> STATED TASK
Render the listing below as a JSON list of strings, one string per line and no blank lines, covering only the part that opens with the line containing "Image resolution: width=480" and runs through the end of the listing. Leave the pictures out.

-- BEGIN --

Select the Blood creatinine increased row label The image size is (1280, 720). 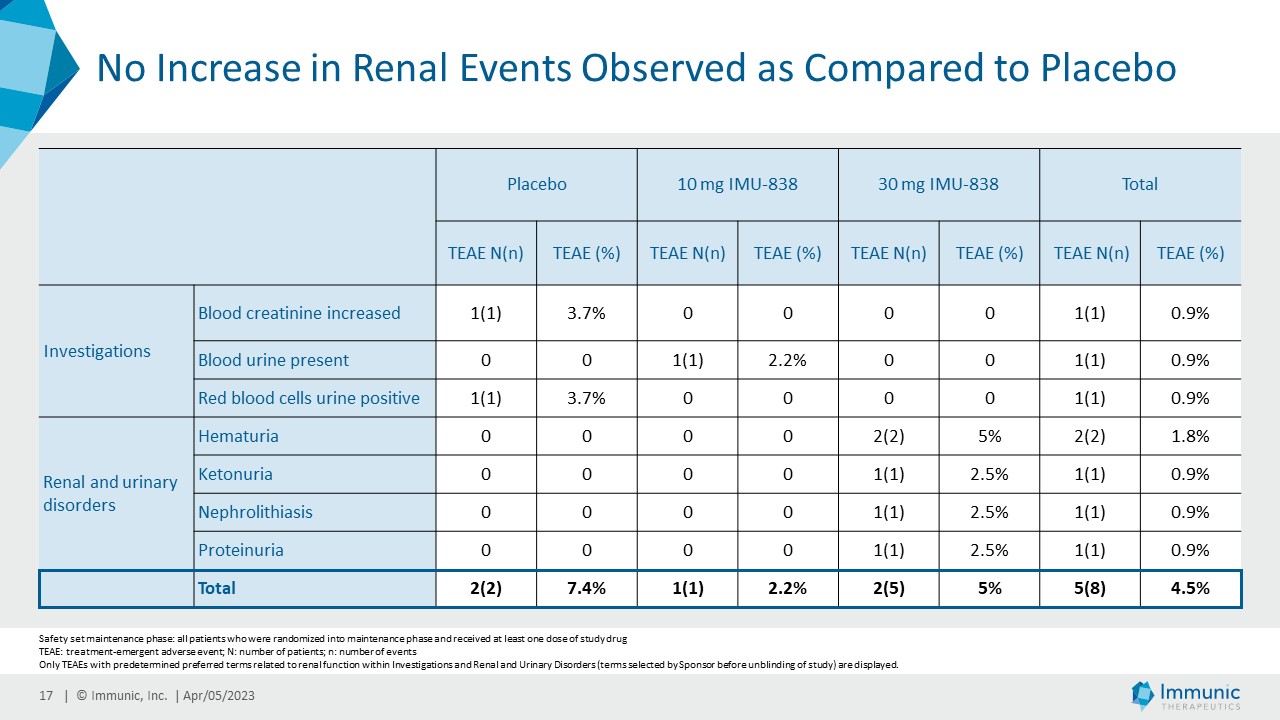299,313
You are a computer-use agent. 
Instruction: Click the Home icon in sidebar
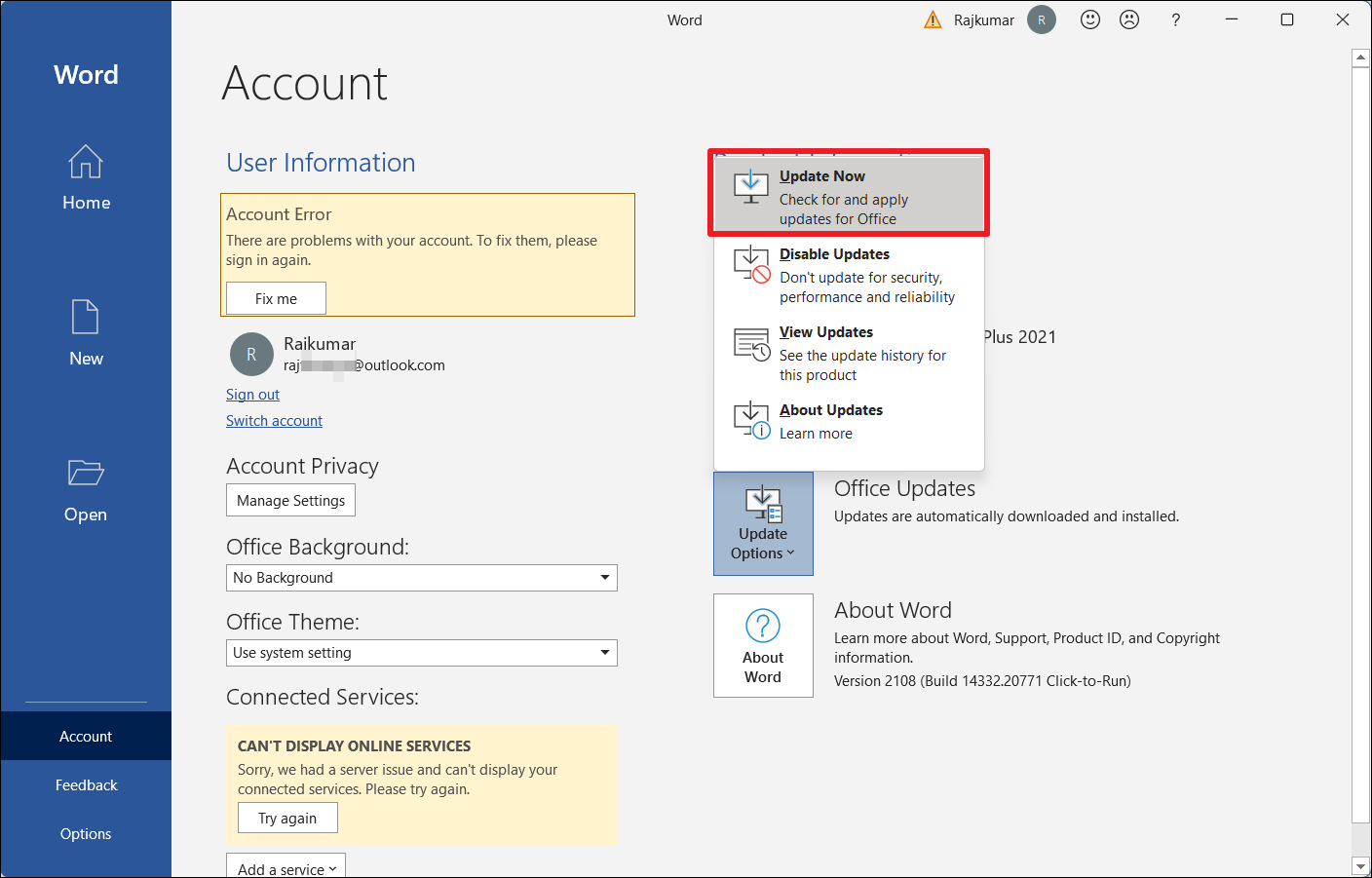tap(86, 163)

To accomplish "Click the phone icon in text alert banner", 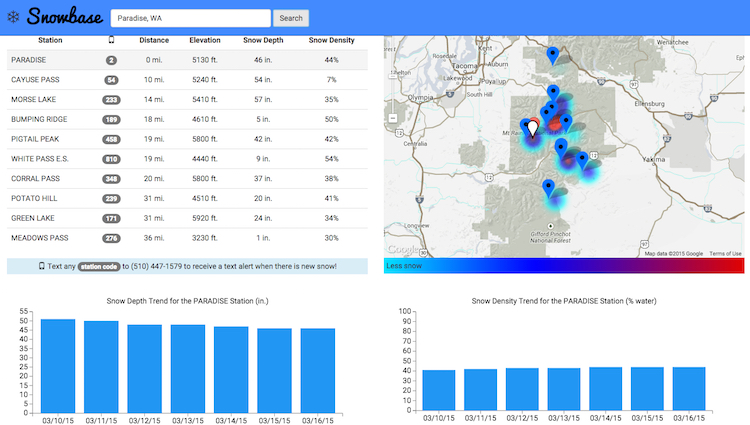I will coord(42,267).
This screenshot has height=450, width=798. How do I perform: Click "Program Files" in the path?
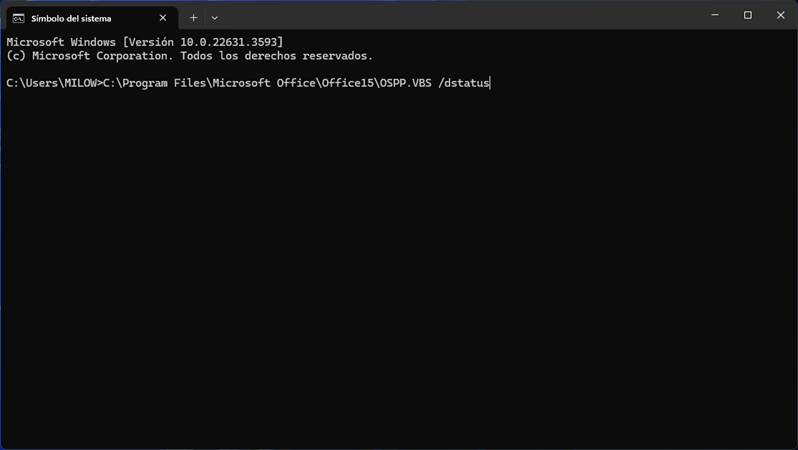pyautogui.click(x=163, y=83)
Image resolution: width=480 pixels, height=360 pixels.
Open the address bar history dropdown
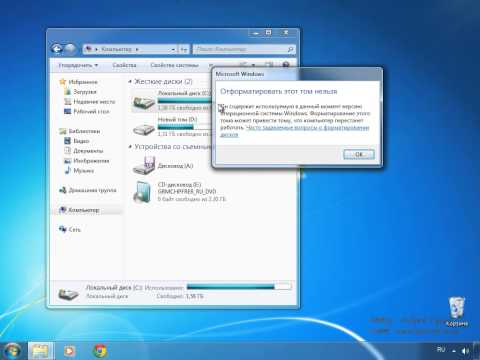(x=173, y=49)
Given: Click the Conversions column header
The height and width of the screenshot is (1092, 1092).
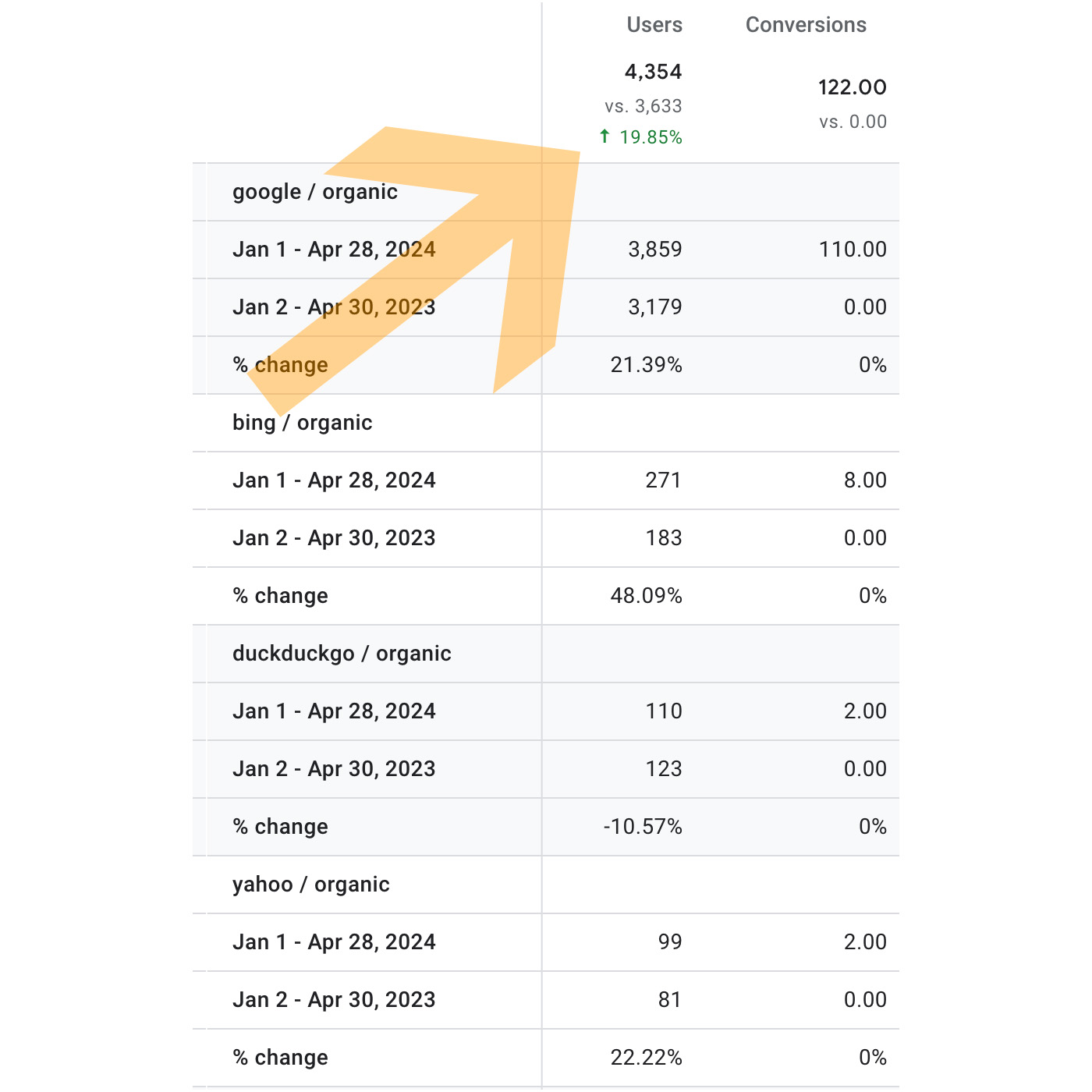Looking at the screenshot, I should coord(805,25).
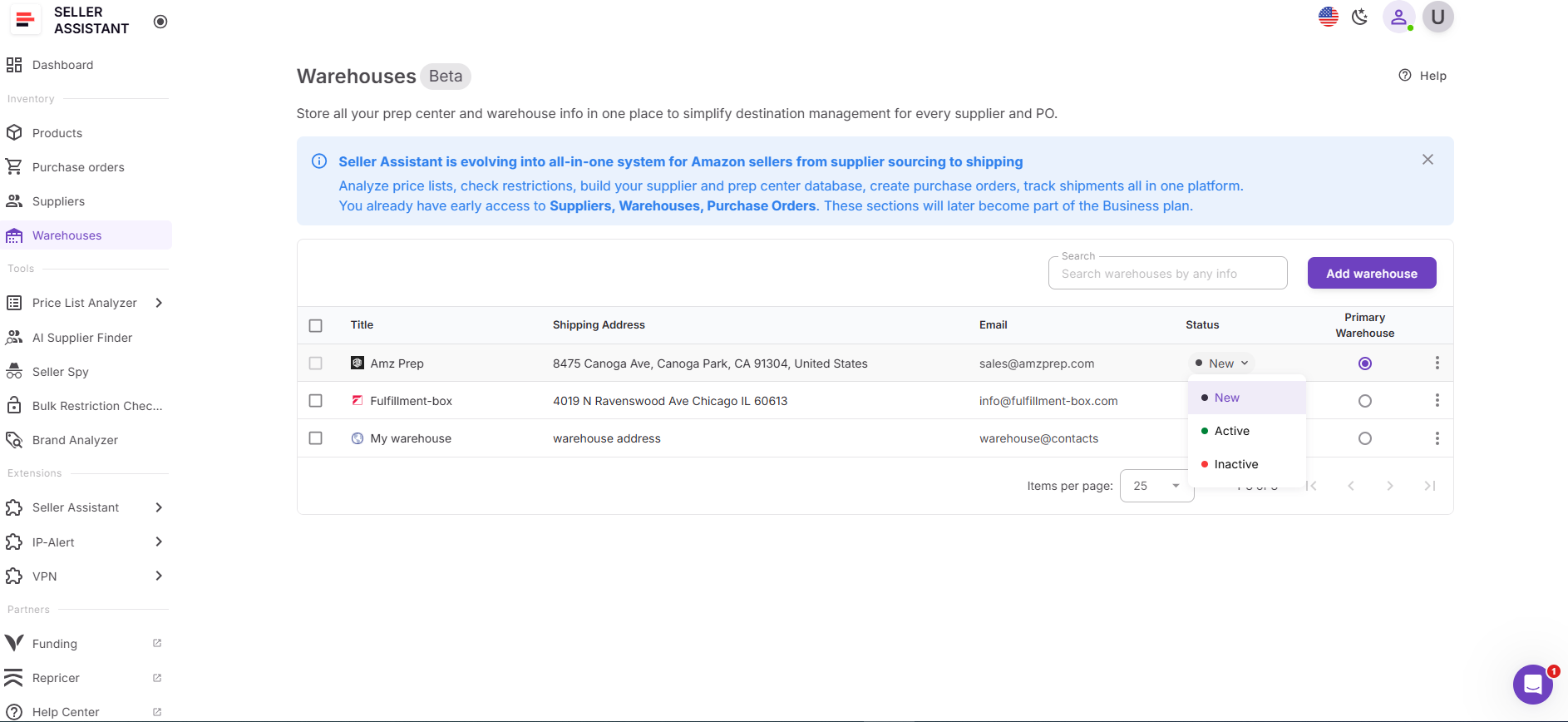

-- END --

> SOLVED PROBLEM
[
  "Image resolution: width=480 pixels, height=360 pixels.",
  "Open the address bar history dropdown",
  "(x=173, y=49)",
  "Given: Click the Conversions column header",
  "The height and width of the screenshot is (1092, 1092).",
  "Looking at the screenshot, I should coord(805,25)."
]